Start of Block
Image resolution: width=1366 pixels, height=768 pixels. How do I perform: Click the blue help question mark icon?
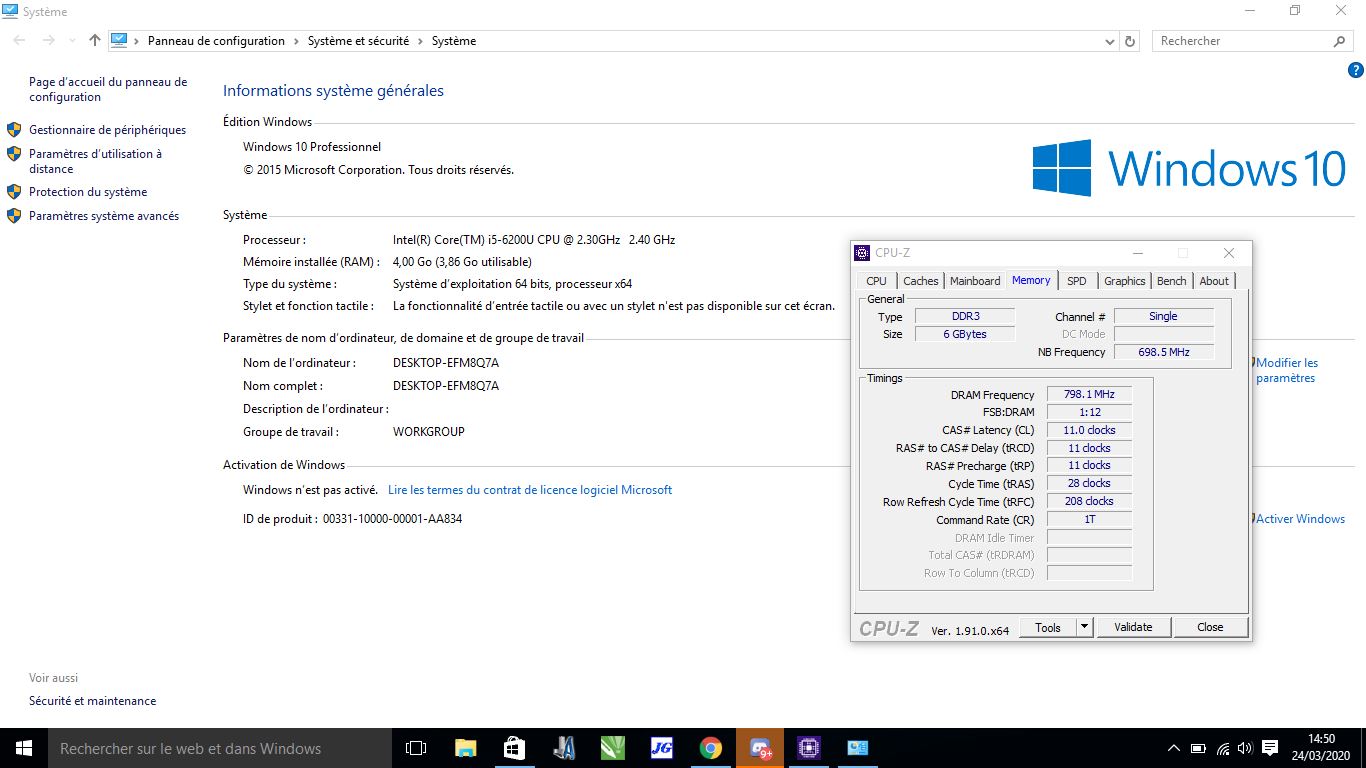1355,70
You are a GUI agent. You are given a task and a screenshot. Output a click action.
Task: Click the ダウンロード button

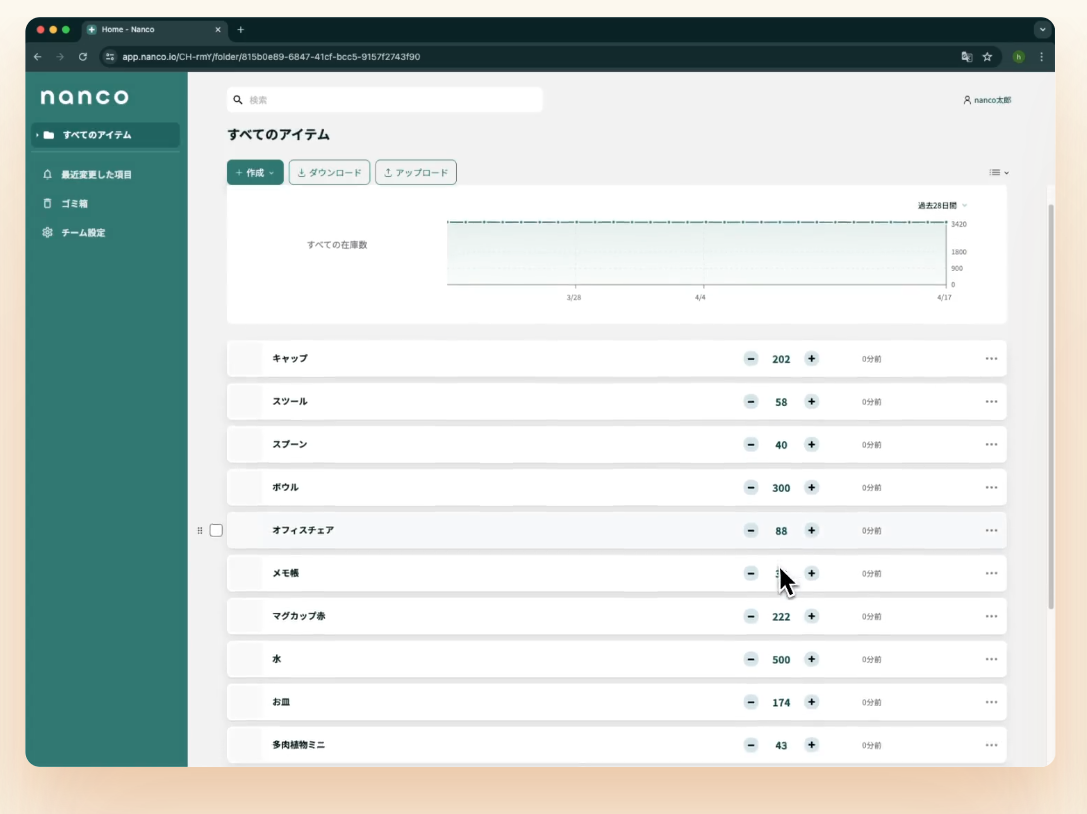329,173
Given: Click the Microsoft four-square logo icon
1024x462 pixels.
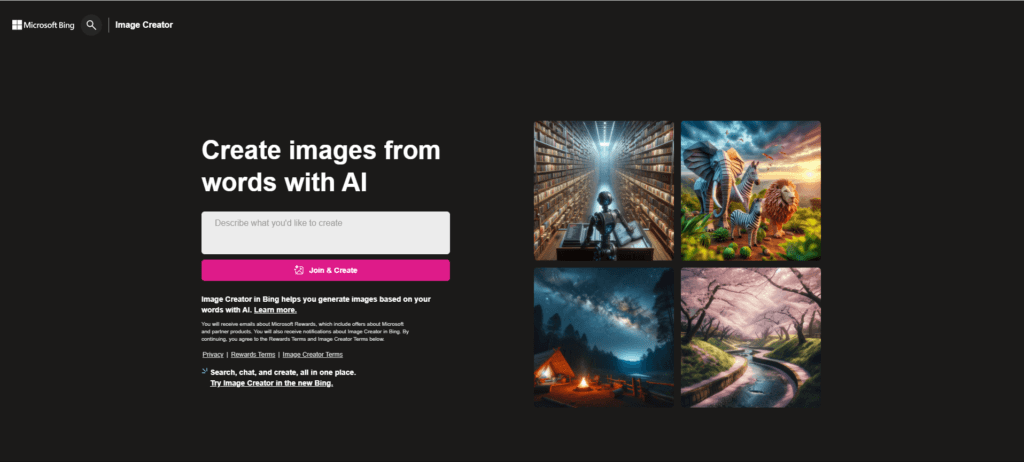Looking at the screenshot, I should click(17, 25).
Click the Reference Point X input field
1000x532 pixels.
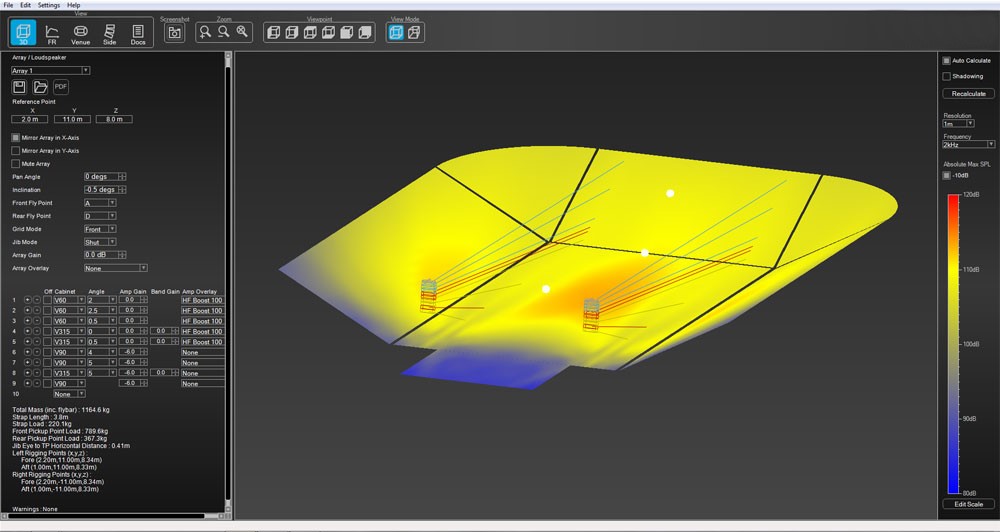[x=29, y=119]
End of Block
● Task statement: Beginning with the line containing "Given: Click the" and ending with the last line of the listing above, output those lines exactly as written, without pictures.

● Reply to the task:
Given: Click the Microsoft four-square logo icon
1024x462 pixels.
Looking at the screenshot, I should click(17, 25).
Click the Reference Point X input field
1000x532 pixels.
[x=29, y=119]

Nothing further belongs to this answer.